[Collected data entries]
==============================

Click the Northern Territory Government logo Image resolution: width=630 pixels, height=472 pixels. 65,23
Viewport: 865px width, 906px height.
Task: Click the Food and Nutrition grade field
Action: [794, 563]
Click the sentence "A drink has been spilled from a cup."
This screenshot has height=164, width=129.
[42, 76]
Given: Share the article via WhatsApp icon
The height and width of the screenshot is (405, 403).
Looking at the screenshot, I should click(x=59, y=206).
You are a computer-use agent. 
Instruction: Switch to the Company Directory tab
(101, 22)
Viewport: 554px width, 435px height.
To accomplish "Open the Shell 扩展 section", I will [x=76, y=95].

==============================

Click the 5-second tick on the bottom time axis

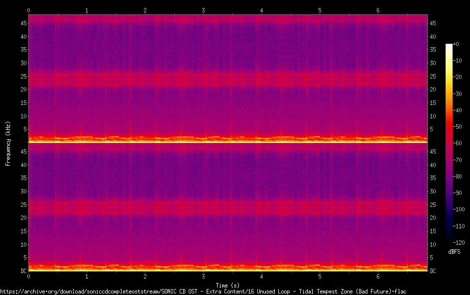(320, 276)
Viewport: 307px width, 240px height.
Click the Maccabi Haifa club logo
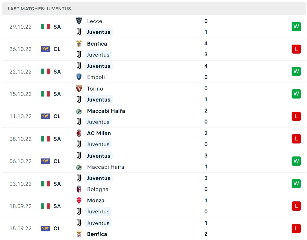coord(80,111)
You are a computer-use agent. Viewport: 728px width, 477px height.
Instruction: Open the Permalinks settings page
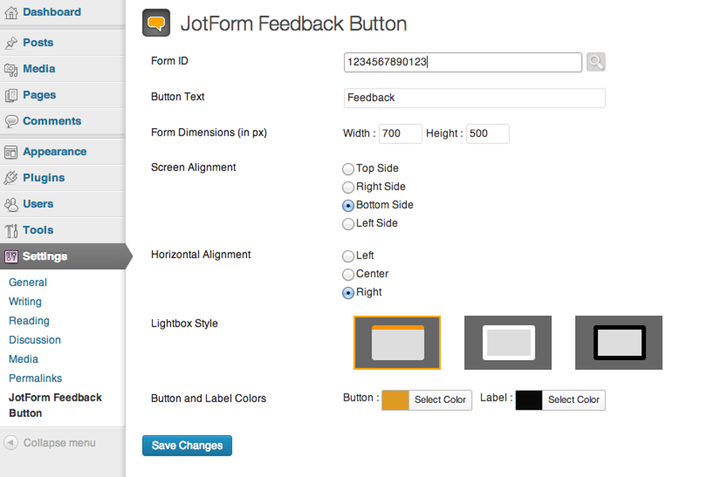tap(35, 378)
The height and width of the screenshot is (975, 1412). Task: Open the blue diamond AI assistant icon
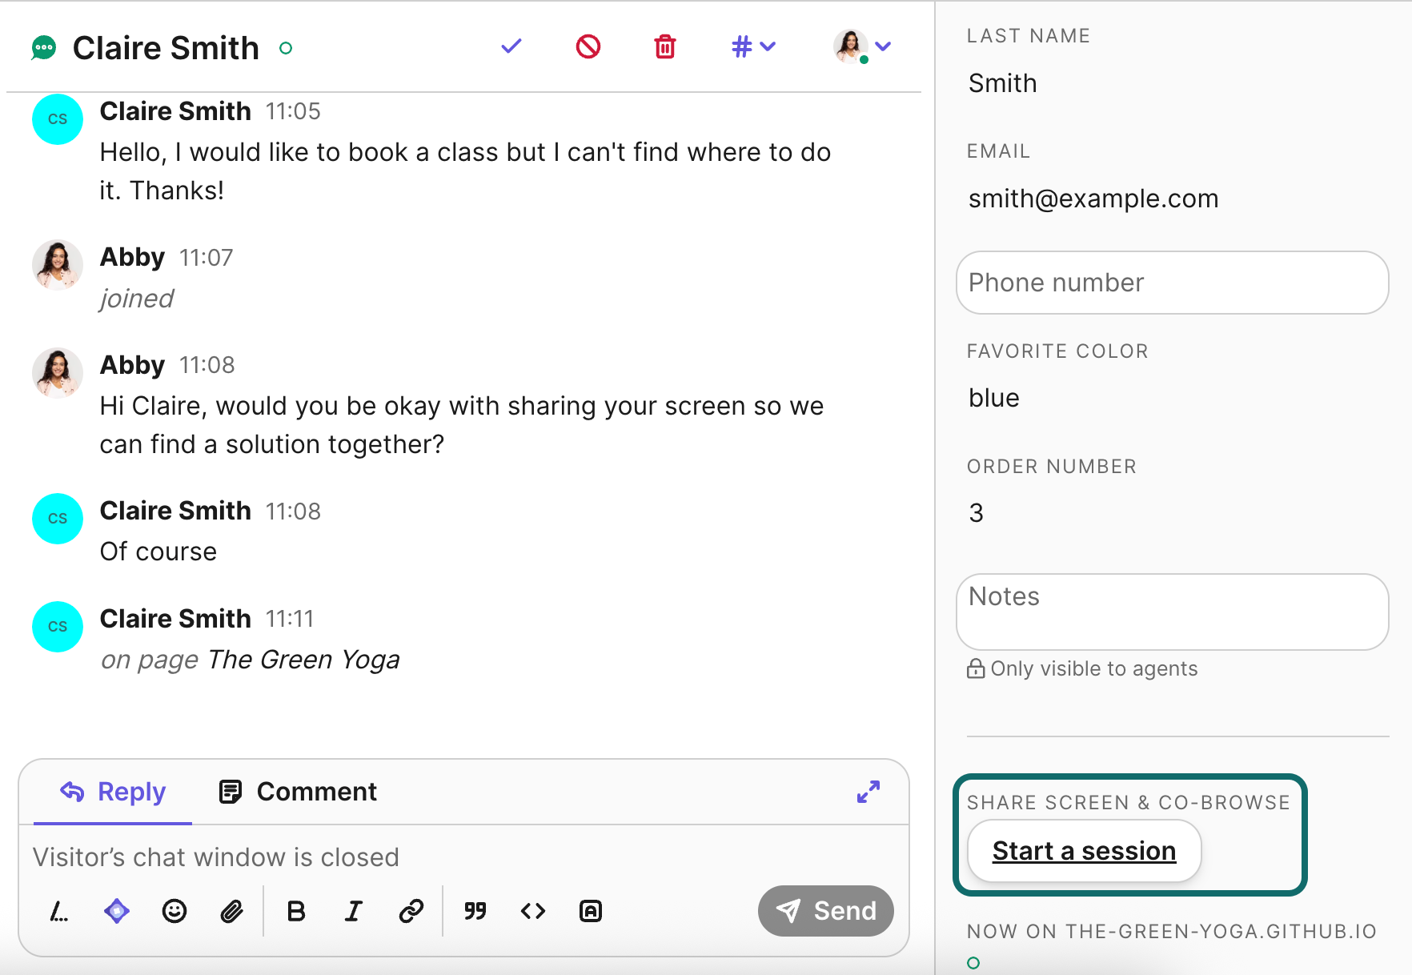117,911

==============================

With the string "agent" as the key, filter the data above and show the lines that match.

• **EXERCISE SOLUTION**:
You are a computer-use agent. 
You are a computer-use agent. Viewport: 728px width, 477px height.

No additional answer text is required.